## Collected data
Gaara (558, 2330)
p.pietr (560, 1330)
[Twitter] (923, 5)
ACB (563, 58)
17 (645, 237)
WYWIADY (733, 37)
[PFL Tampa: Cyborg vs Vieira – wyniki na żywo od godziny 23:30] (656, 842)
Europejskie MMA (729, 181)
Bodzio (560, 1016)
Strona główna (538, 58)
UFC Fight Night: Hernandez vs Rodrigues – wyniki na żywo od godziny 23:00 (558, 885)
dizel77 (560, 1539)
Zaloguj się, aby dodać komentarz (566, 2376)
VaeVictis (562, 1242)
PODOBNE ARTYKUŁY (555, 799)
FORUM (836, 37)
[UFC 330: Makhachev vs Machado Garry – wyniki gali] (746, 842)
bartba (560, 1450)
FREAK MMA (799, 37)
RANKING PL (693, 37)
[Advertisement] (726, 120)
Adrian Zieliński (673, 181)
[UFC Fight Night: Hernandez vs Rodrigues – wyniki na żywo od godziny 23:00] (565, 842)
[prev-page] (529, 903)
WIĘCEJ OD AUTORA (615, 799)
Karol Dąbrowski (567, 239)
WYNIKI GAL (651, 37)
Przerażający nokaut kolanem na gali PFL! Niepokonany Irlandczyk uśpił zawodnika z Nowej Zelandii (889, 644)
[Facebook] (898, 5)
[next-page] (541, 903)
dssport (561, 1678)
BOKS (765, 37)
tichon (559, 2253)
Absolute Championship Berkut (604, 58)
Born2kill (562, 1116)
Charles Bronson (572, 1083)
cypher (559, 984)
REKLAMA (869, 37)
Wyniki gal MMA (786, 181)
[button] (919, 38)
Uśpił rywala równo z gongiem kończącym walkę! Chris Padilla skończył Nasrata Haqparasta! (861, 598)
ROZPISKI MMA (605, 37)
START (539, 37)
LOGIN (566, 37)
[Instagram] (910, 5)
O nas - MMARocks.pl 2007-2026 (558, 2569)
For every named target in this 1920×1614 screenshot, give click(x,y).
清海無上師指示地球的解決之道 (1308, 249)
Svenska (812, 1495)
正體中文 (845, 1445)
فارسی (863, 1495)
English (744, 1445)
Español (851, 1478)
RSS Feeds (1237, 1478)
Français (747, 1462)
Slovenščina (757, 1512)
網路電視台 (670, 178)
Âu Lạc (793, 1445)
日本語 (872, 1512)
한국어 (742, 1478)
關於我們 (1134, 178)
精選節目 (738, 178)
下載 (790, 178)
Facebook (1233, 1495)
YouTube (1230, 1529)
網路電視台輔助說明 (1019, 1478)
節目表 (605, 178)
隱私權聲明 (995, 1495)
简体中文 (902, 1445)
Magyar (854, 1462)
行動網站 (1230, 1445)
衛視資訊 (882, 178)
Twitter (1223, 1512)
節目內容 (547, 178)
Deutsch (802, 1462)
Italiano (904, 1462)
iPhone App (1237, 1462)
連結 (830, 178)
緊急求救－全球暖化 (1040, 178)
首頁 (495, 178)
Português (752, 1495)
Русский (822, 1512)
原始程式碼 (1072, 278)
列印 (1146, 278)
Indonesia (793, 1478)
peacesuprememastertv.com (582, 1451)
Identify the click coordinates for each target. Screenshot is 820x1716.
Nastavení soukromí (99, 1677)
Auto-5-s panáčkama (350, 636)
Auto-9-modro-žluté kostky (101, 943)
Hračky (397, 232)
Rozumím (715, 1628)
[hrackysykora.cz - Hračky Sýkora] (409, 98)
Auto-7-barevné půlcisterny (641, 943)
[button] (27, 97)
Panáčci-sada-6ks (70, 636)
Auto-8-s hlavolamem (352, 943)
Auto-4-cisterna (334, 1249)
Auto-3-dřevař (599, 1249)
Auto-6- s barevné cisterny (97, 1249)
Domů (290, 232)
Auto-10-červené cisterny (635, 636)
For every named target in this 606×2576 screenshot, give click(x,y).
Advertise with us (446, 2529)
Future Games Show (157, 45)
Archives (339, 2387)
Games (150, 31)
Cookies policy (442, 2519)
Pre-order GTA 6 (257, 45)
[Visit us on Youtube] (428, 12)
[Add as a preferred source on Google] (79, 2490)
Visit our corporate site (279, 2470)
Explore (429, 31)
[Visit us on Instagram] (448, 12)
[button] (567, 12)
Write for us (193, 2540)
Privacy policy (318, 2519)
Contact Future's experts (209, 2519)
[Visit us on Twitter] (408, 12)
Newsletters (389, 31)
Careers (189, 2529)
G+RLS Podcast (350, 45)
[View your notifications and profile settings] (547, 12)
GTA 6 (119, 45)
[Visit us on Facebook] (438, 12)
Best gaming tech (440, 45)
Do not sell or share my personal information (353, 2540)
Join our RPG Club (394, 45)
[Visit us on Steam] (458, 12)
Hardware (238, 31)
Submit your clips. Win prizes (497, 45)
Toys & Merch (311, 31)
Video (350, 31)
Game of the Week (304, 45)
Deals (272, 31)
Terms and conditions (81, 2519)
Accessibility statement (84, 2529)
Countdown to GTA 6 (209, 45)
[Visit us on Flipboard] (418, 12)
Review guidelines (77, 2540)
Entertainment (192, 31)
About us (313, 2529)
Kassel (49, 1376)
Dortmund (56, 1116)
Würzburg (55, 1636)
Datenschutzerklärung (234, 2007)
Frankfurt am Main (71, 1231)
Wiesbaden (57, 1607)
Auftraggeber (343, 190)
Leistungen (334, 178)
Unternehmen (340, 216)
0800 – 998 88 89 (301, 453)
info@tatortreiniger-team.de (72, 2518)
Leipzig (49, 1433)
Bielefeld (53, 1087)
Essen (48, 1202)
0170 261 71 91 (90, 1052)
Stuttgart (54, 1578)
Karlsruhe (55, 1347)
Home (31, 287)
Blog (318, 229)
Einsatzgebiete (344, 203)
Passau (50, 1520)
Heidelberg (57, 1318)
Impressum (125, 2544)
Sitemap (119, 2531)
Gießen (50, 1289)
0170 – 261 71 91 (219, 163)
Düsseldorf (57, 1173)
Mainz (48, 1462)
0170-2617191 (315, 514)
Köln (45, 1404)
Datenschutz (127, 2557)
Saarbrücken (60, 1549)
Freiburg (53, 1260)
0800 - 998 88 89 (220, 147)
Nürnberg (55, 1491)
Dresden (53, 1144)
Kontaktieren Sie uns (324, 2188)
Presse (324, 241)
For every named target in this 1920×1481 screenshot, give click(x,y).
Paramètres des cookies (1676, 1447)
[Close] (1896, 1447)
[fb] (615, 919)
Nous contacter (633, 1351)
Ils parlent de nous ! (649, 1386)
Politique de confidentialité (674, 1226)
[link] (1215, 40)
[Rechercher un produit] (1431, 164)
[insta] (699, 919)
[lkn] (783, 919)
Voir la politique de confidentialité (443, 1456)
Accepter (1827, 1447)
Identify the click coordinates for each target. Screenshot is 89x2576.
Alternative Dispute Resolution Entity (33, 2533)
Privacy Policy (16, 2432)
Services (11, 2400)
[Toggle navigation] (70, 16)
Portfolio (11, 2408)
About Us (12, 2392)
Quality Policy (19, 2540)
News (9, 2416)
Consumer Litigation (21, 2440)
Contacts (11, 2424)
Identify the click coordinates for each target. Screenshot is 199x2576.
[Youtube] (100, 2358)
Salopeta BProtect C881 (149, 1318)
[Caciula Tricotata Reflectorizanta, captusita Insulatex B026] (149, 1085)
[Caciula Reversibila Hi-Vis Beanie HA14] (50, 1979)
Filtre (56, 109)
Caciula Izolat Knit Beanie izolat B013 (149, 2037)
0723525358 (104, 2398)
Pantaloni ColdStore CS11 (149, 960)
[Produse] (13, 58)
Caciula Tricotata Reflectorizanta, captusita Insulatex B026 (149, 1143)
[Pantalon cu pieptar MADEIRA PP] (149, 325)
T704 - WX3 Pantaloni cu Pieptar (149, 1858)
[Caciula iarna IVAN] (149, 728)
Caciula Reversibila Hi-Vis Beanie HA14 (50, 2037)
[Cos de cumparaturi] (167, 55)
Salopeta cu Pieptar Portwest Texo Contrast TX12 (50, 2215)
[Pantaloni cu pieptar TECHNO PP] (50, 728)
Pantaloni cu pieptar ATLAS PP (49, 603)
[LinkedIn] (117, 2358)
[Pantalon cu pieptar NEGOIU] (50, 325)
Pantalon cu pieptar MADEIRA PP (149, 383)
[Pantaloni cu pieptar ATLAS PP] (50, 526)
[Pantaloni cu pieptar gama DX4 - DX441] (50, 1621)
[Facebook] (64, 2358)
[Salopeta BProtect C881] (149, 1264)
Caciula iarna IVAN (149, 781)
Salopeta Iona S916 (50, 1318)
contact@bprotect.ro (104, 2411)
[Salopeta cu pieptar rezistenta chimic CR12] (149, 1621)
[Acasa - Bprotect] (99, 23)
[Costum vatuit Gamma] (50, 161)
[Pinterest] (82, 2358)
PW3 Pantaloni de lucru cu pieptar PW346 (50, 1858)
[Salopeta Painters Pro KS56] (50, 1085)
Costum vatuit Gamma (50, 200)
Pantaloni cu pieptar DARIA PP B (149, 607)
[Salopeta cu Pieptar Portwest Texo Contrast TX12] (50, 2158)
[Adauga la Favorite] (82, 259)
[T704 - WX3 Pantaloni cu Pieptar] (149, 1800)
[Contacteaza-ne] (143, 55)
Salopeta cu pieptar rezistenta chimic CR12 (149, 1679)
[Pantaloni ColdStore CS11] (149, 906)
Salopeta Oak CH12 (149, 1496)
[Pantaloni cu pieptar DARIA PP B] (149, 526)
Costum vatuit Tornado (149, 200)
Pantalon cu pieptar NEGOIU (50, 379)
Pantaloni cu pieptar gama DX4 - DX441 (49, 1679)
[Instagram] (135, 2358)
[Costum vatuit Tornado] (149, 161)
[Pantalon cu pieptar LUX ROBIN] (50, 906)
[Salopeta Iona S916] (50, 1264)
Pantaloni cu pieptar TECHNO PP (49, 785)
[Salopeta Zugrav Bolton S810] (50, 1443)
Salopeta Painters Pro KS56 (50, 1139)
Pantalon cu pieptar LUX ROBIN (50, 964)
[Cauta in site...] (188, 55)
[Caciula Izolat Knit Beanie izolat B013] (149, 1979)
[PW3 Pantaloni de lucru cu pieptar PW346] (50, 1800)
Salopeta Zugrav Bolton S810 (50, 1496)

## What to produce
Begin at the line that has "Games (150, 31)" in the entries above; stop after the line that has "Hardware (238, 31)". Transcribe exactly those lines and no others.

## Task output
Games (150, 31)
Cookies policy (442, 2519)
Pre-order GTA 6 (257, 45)
[Visit us on Youtube] (428, 12)
[Add as a preferred source on Google] (79, 2490)
Visit our corporate site (279, 2470)
Explore (429, 31)
[Visit us on Instagram] (448, 12)
[button] (567, 12)
Write for us (193, 2540)
Privacy policy (318, 2519)
Contact Future's experts (209, 2519)
[Visit us on Twitter] (408, 12)
Newsletters (389, 31)
Careers (189, 2529)
G+RLS Podcast (350, 45)
[View your notifications and profile settings] (547, 12)
GTA 6 (119, 45)
[Visit us on Facebook] (438, 12)
Best gaming tech (440, 45)
Do not sell or share my personal information (353, 2540)
Join our RPG Club (394, 45)
[Visit us on Steam] (458, 12)
Hardware (238, 31)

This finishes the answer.